Stefan Hirschmann, Risiko Manager, vom 14. Januar 2016
Solvency II zwingt die Versicherer, ihr Risikokapital nach modernen Verfahren neu zu ermitteln, ein verbessertes Risikomanagement einzurichten und eine Vielzahl zusätzlicher Berichte zu erstellen. Künftig bestimmt eine Standardformel die Höhe des mindestens vorzuhaltenden Risikokapitals.
Die EU-Versicherungsdirektive Solvency II, die Anfang Januar 2016 in Kraft getreten ist, stellt Versicherer vor größere Herausforderungen. „Wer damit nicht richtig umgeht, wird kein Kapital anziehen“, sagt Patrick Liedtke von BlackRock. Versicherer mit hohen Solvabilitätskennziffern könnten ihr Geschäft erweitern und in höher rentierliche Anlagestrategien investieren. Für die Unternehmen mit geringeren Solvabilitätskennziffern werde es dagegen schwieriger, so Liedtke, denn die Geldpolitik, die starke Nachfrage nach qualitativ hochwertigen Papieren sowie neue Regulierungsvorschriften haben zu geringeren Handelsbeständen und -umsätzen geführt. Das belastet die Liquidität am Anleihenmarkt. Insofern führen die strengeren Kapitalanforderungen im Rahmen von Solvency II dazu, dass europäische und globale Versicherer – speziell die mit geringeren Solvabilitätskennziffern – ihre Bestände an Anleihen mit Investmentgrade-Ratings aufstocken und ihre Anlageportfolios unter der Maßgabe engerer Risikobudgets stärker diversifizieren.
Solvency II zwingt die Versicherer, ihr Risikokapital nach modernen Verfahren neu zu ermitteln, ein verbessertes Risikomanagement einzurichten und eine Vielzahl zusätzlicher Berichte zu erstellen. Künftig bestimmt eine Standardformel die Höhe des mindestens vorzuhaltenden Risikokapitals. Dabei steigen die Beiträge für einzelne Versicherungssparten zum Teil erheblich, da die Standardformel das Risiko der Unternehmen adäquater als bisher bemisst. "Als Folge können Verbraucherpreise z.B. bei Produkten mit Naturgefahrdeckungen wie der Wohngebäudeversicherung anziehen", sagt der Mathematiker und Aktuar Dietmar Kohlruss von der Beratungsgesellschaft Meyerthole Siems Kohlruss aus Köln.
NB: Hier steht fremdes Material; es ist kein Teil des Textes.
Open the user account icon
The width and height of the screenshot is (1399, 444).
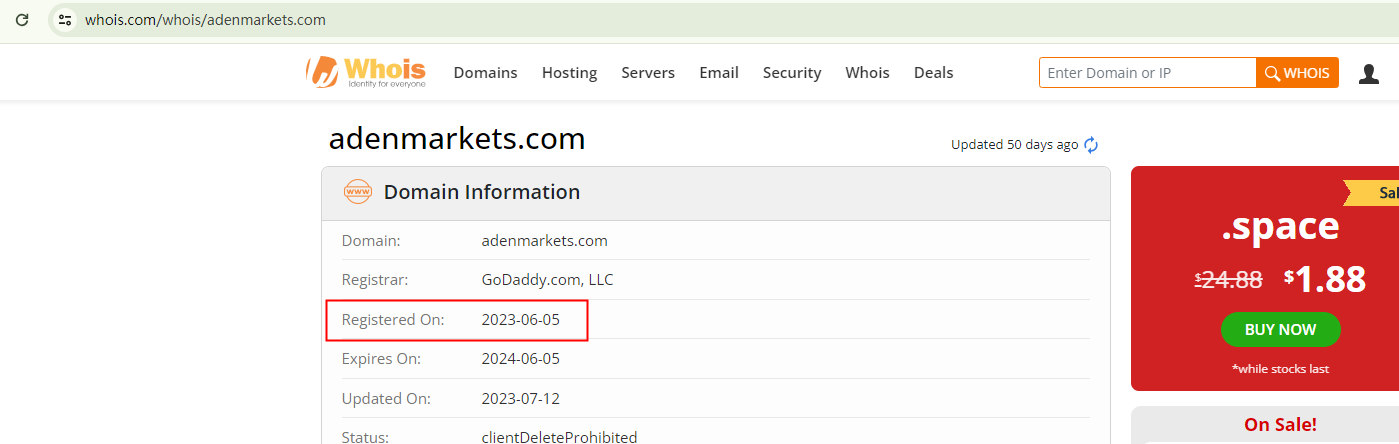[1369, 73]
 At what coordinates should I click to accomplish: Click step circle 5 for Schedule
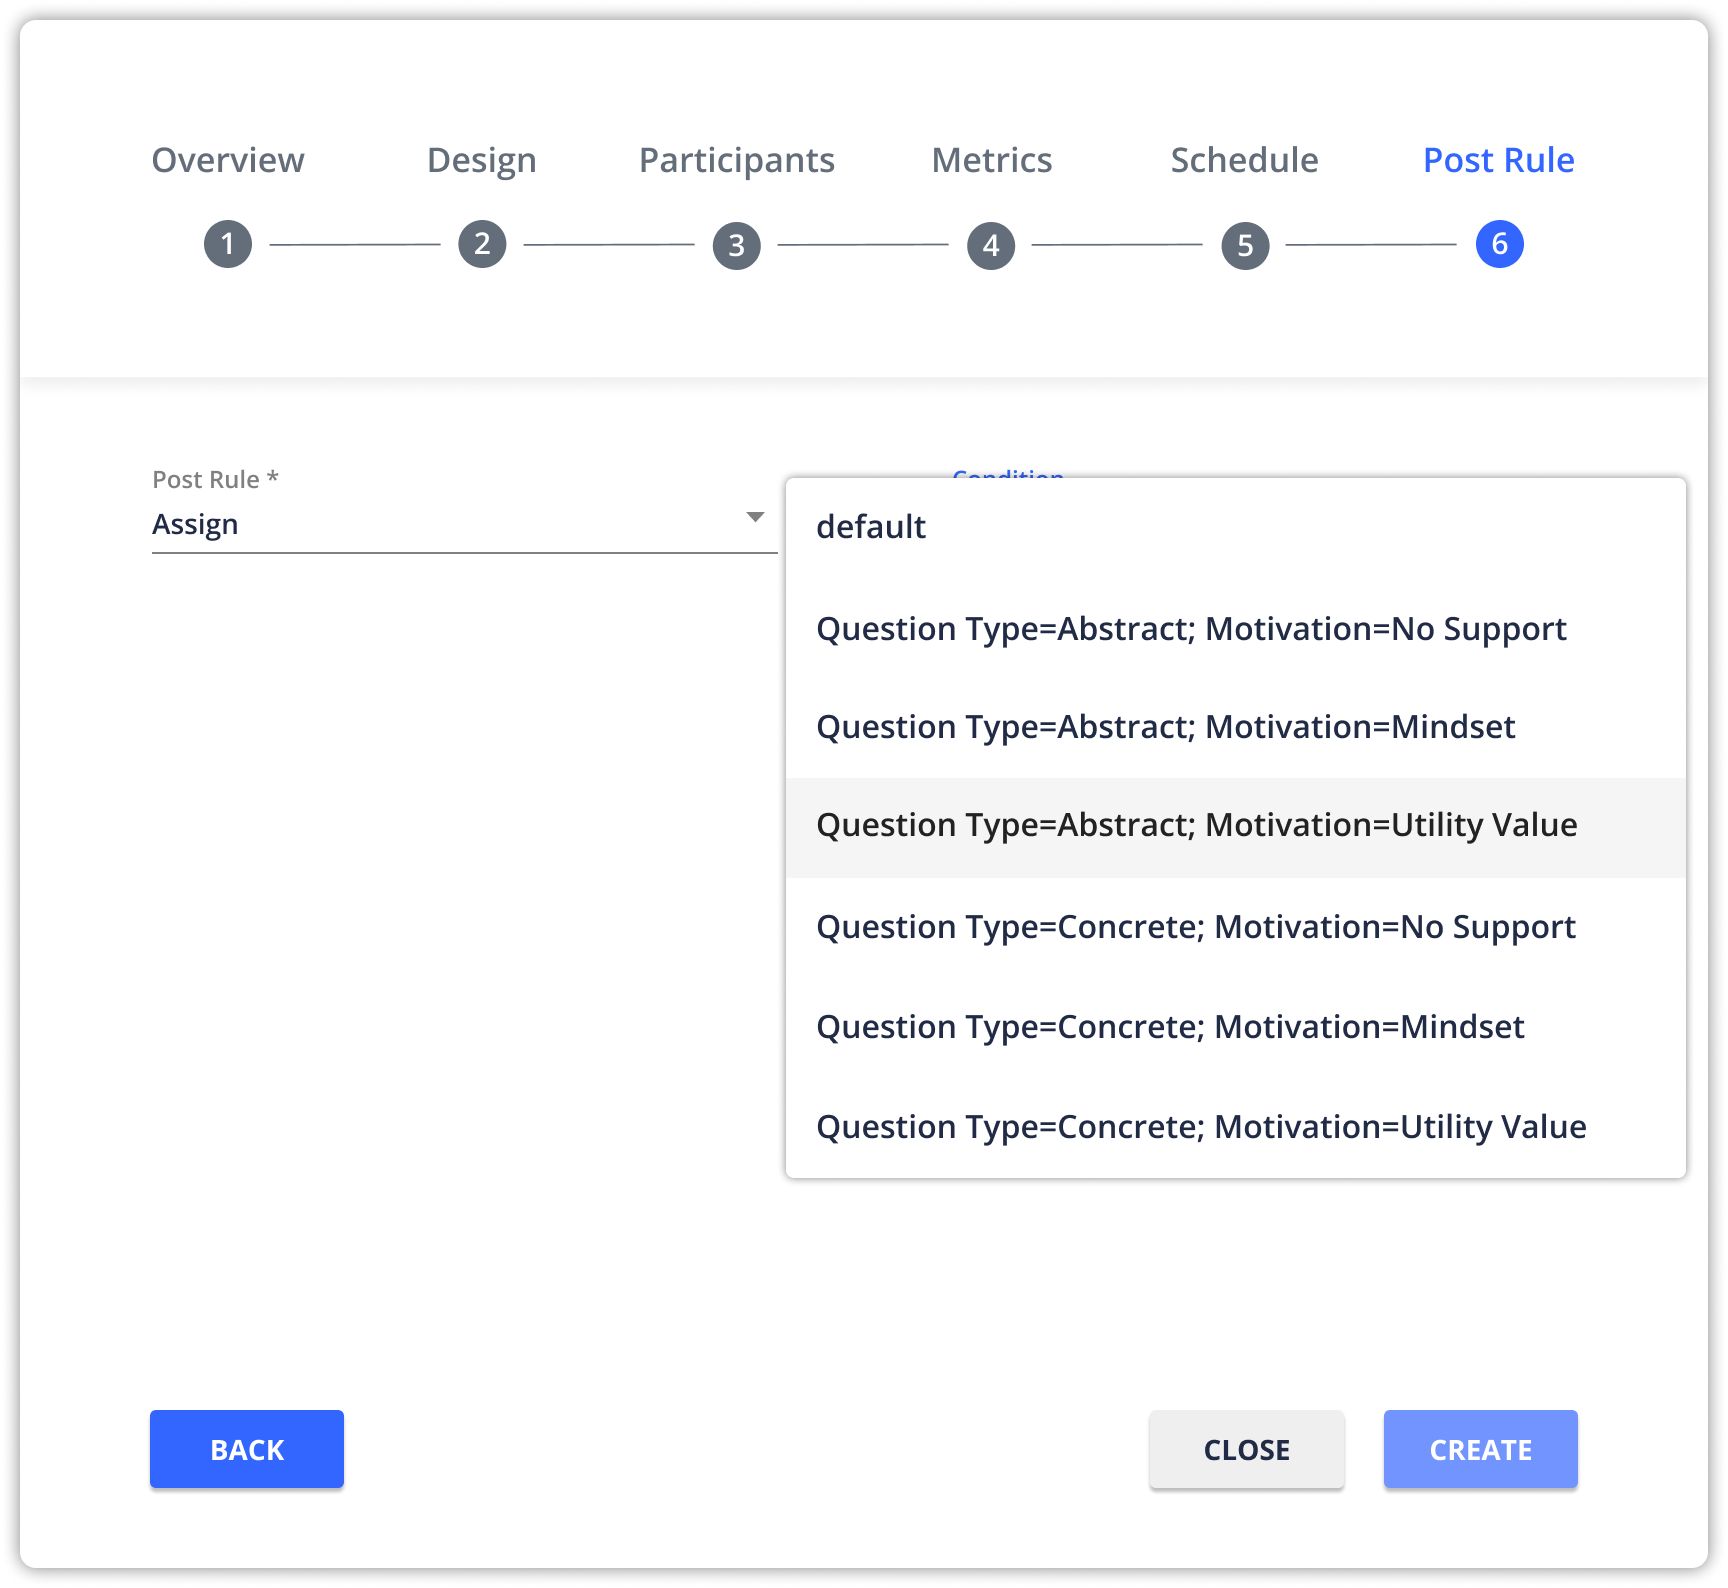1244,243
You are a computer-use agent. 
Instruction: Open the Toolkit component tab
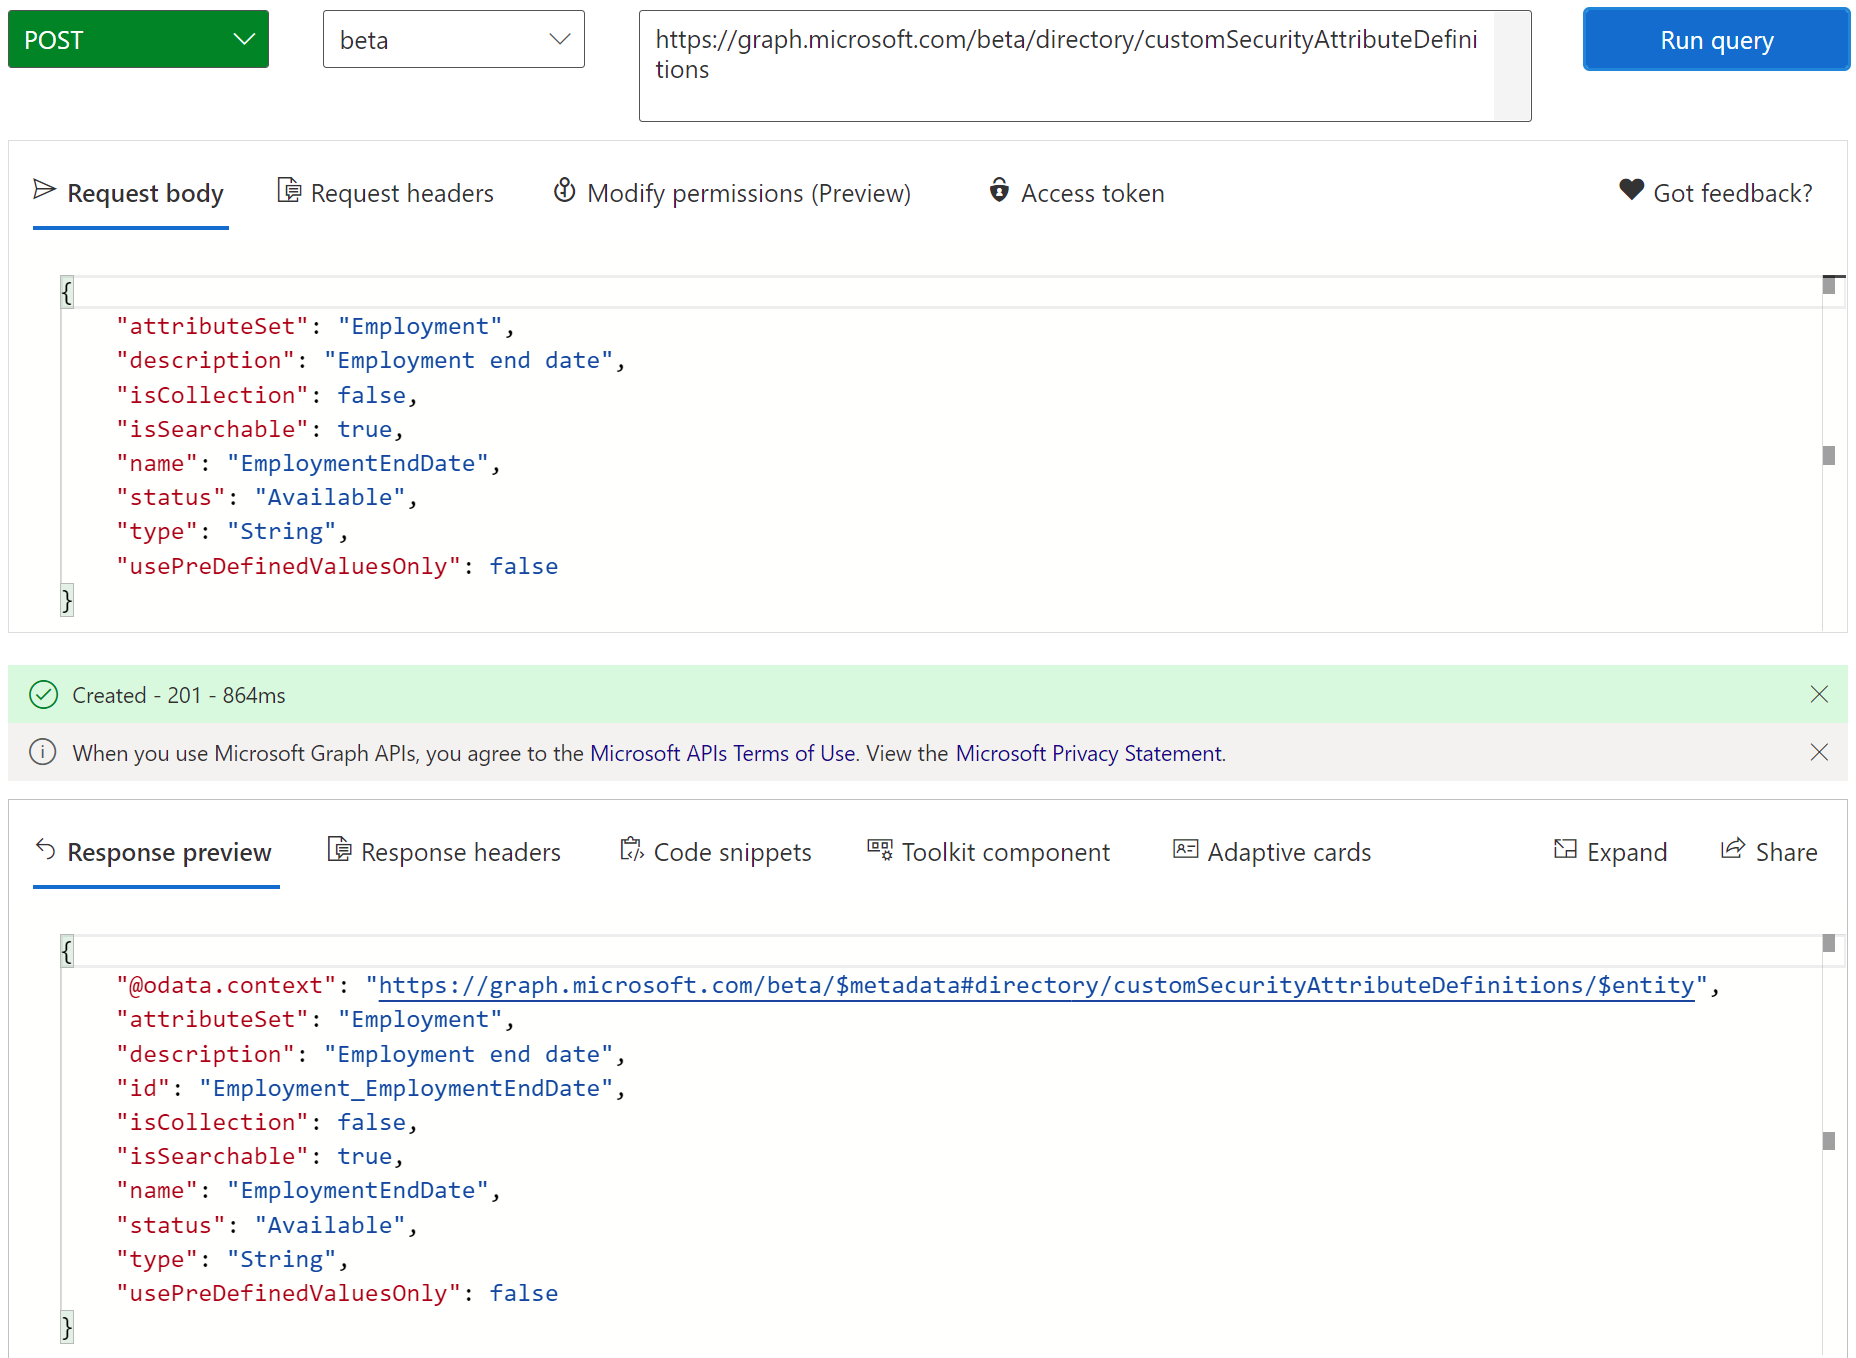(989, 852)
Durch Solvency II müssen die Versicherer ihre Kapitalverhältnisse nicht nur der Aufsichtsbehörde BaFin offenlegen, manche Informationen werden künftig auch öffentlich zugänglich sein. Dadurch werden die Karten auch bei der Bewertung von Unternehmen in Ratings oder Produktvergleichen neu gemischt. Die Folge kann eine Veränderung in der bisherigen Versicherungslandschaft von ca. 400 Unternehmen in Deutschland sein. „Vom Markt verschwinden werden aber nur wenige Versicherer aufgrund von Solvency II. Die Reform legt aber bereits bestehende Schwachstellen auf. Es ist wie bei brüchigen Bäumen, von denen ein Fachmann bereits vor dem Sturm absehen kann, dass er fallen wird“, sagt Kohlruss. Die Versicherungsunternehmen stöhnen unter dem immensen Aufwand, den ihnen Solvency II jetzt schon seit Jahren beschert hat. Diverse Umstellungen und hohe Nachweispflichten sind nötig. Der Aufbau von Kompetenz für die neuen Berechnungen wird zur Pflicht. „Die Branche wird ein Stück weit mathematischer“, glaubt Kohlruss.
Nach Ansicht der Unternehmensberatung Sopra Steria Consulting haben viele klassische Geschäftsmodelle ausgedient. Als Antwort auf wachsende Compliance-Anforderungen, das anhaltende Zins-Tief und den verschärften Wettbewerb wollen die meisten Versicherer ihre Digitalisierungsbemühungen in den nächsten zwei Jahren verstärken. Als Belastungen für neues Wachstum gelten laut einer aktuellen Umfrage vor allem die neuen Regulierungsvorschriften, insbesondere die Umsetzung der EU-Vermittlerrichtlinie sowie die verschärften Eigenkapitalvorschriften gemäß Solvency II. Das anhaltende Niedrigzinsniveau spielt in diesem Punkt eine geringere Rolle als noch 2013. Drei von vier Entscheidern empfinden es derzeit als besondere Herausforderung für das eigene Unternehmen. Vor zwei Jahren lag dieser Wert noch bei 82 Prozent. Kaum noch Wachstumsperspektiven sieht die Branche für die klassische Lebensversicherung. Hoffnungsträger sind dagegen sowohl die betriebliche Altersvorsorge als auch Komposit-Versicherungen.